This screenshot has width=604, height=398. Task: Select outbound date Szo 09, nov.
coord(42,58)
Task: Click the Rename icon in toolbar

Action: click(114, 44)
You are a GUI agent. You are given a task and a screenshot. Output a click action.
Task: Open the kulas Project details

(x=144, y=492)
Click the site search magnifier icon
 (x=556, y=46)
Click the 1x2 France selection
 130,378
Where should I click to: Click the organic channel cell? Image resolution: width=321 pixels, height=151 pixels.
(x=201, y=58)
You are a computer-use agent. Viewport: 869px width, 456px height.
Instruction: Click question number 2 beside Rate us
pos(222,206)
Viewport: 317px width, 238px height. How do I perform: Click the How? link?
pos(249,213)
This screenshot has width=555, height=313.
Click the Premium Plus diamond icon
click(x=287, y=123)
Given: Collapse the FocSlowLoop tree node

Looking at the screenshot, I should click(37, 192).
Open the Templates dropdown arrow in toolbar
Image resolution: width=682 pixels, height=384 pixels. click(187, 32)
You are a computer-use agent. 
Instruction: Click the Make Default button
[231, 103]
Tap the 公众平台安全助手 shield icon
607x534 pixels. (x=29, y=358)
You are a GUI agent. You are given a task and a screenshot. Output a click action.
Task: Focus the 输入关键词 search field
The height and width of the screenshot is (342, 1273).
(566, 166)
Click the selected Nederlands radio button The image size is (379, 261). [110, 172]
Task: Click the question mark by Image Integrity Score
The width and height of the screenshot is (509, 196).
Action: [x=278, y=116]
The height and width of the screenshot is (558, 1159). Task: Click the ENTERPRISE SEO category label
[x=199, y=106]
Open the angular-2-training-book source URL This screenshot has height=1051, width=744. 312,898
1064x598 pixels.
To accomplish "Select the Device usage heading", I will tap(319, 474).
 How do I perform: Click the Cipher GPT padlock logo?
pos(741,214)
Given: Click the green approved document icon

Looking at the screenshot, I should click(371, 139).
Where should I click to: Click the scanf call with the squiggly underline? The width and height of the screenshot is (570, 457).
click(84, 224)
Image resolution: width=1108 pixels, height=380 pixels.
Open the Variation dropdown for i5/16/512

What you have to do:
Repeat each line above exactly as written.

Output of the exercise:
This screenshot has width=604, height=398. Task: Select outbound date Szo 09, nov.
coord(42,58)
Task: Click the Rename icon in toolbar

Action: click(114, 44)
You are a GUI agent. You are given a task and a screenshot. Output a click action.
Task: Open the kulas Project details

(x=144, y=492)
Click the site search magnifier icon
 (x=556, y=46)
Click the 1x2 France selection
 130,378
Where should I click to: Click the organic channel cell? Image resolution: width=321 pixels, height=151 pixels.
(x=201, y=58)
You are a computer-use agent. Viewport: 869px width, 456px height.
Instruction: Click question number 2 beside Rate us
pos(222,206)
Viewport: 317px width, 238px height. How do I perform: Click the How? link?
pos(249,213)
This screenshot has width=555, height=313.
Click the Premium Plus diamond icon
click(x=287, y=123)
Given: Collapse the FocSlowLoop tree node

Looking at the screenshot, I should click(37, 192).
Open the Templates dropdown arrow in toolbar
Image resolution: width=682 pixels, height=384 pixels. click(187, 32)
You are a computer-use agent. 
Instruction: Click the Make Default button
[231, 103]
Tap the 公众平台安全助手 shield icon
607x534 pixels. (x=29, y=358)
You are a GUI agent. You are given a task and a screenshot. Output a click action.
Task: Focus the 输入关键词 search field
The height and width of the screenshot is (342, 1273).
(566, 166)
Click the selected Nederlands radio button The image size is (379, 261). [110, 172]
Task: Click the question mark by Image Integrity Score
The width and height of the screenshot is (509, 196).
Action: [x=278, y=116]
The height and width of the screenshot is (558, 1159). Task: Click the ENTERPRISE SEO category label
[x=199, y=106]
Open the angular-2-training-book source URL This screenshot has height=1051, width=744. 312,898
1064x598 pixels.
To accomplish "Select the Device usage heading", I will tap(319, 474).
 How do I perform: Click the Cipher GPT padlock logo?
pos(741,214)
Given: Click the green approved document icon

Looking at the screenshot, I should click(371, 139).
Where should I click to: Click the scanf call with the squiggly underline? The width and height of the screenshot is (570, 457).
click(84, 224)
Image resolution: width=1108 pixels, height=380 pixels.
Open the Variation dropdown for i5/16/512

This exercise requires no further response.